By the time we reach the ninth installment of a franchise; assuming we are counting not with math but with Marvel logic, which is to say vaguely; one begins to wonder whether these films are cinematic chapters in a greater mythos or simply the world’s most expensive way to keep Hugh Jackman employed. X-Men: Apocalypse, directed with bombastic sincerity by Bryan Singer (back for his fourth round of mutant musical chairs), attempts to answer this question with explosions, eyeliner, and at least one ancient pyramid. It also reminds us that yes, Oscar Isaac can do anything; including acting under thirty pounds of blue prosthetics that make him resemble a grumpy Smurf who just discovered Nietzsche.

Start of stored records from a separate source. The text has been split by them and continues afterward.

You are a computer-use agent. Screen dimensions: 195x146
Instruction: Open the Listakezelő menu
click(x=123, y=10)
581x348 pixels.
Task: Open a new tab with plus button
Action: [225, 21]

Let us begin in 3600 BCE, which is apparently the Bronze Age by way of Stargate fan fiction. There we meet Apocalypse, the world’s first mutant, who seeks to conquer the globe using powers acquired via a mystical spa treatment that transfers consciousness between bodies. Like most ancient villains, his plan is thwarted by falling rocks, which, one assumes, remain the true MVPs of civilization. Fast-forward to 1983, a time when shoulder pads and Cold War anxiety loomed large, and Professor Charles Xavier (James McAvoy, radiating prep school dad energy) is nurturing teenage mutants and trying not to have his mind hijacked.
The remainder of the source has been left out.